• **PROVIDED TEXT**
Figure shows that the correlation plots for the PFCs, PRBs, and PHTs all have a slope close to one but an offset of −3 to 4 log units. For haloalkanes, haloaromatics, and PCBs, the difference between log kOW and log kHW is small as it is for the hydrophobic (log kOW > 0) control compounds. The truly hydrophilic control compounds are much more soluble in octanol than in hexadecane. For most PAH compounds log kHW is slightly larger than log kOW. These findings are in line with the well-known result that more aliphatic compounds solvate more readily in lipid bilayers.[106] This suggests that there is not a lot of extra information to be had from log kHW calculations (or measurements) if the log kOW is known already.

Figure 3

Comparison between log kOW and log kHW computed using the quantum chemical method SMD-HF and SMD-BP86 as well as COSMO-RS for all compounds. The green lines correspond to log kOW = log kHW, and it is plotted to guide the eye.

• **SOURCE INFORMATION**
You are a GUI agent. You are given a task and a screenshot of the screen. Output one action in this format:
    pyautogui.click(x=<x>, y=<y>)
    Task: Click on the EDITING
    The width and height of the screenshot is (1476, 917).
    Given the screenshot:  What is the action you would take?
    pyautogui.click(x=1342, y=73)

• **YOUR OBJECTIVE**
Continue the passage comparing computed log kOW and log kHW values, starting after the caption for Figure 3.

• **REPLY**
Conclusions

Comparisons of empirical methods for computing log kOW have been published previously, including molecular modeling studies[107,108] and more approximative models.[109−113] Bannan et al. used separate free energy of solvation calculations in different solvents to obtain the log kOW.[108] These authors obtained an rmsd of ≈1.6 log units, slightly larger than the value found here (1.1, Table ). Although the number of compounds is too small to draw any conclusion and the compounds studied are different, it might be worthwhile to study whether the biphasic system used here improves the predictive power. Benfenati and co-workers compared KowWin to a number of other software packages and found this package to be one of the most accurate ones.[109] More recently, dos Reis and co-workers compared different prediction algorithms in a statistical analysis and found KowWin to be one of the most accurate ones.[111] In contrast, Geisler et al., in a comparison of log kOW prediction for small compounds, found KowWin to be quite a bit less accurate than COSMOtherm,[112] which is more in line with the results presented here. It is of interest that development of QSPR methods is ongoing,[114] in part fueled by the finding that databases used to derive older QSPR methods from needed to be curated.[30]

In this study, we have derived log kOW values for a large set of compounds from different chemical classes using four computational methods. The quantum chemical SMD approach and the COSMO-RS methods were used to compute log kOW and log kHW for 133 compounds, while XlogP3 (log kOW) values were downloaded for reference and KowWin values computed using the EPI suite. By taking the average over four to five values, we provide what we consider accurate log kOW predictions for 36 compounds for which no experimental data are available (Table ). Because the number of available experimental data points remains limited despite decades of measurements, we hope these numbers may be of use in environmental toxicity applications. Of the three methods used for the predictions, the SMD method systematically underestimates log kOW, while COSMO-RS and XlogP3 overestimate log kOW slightly. COSMO-RS yields the most accurate predictions in the tests provided here.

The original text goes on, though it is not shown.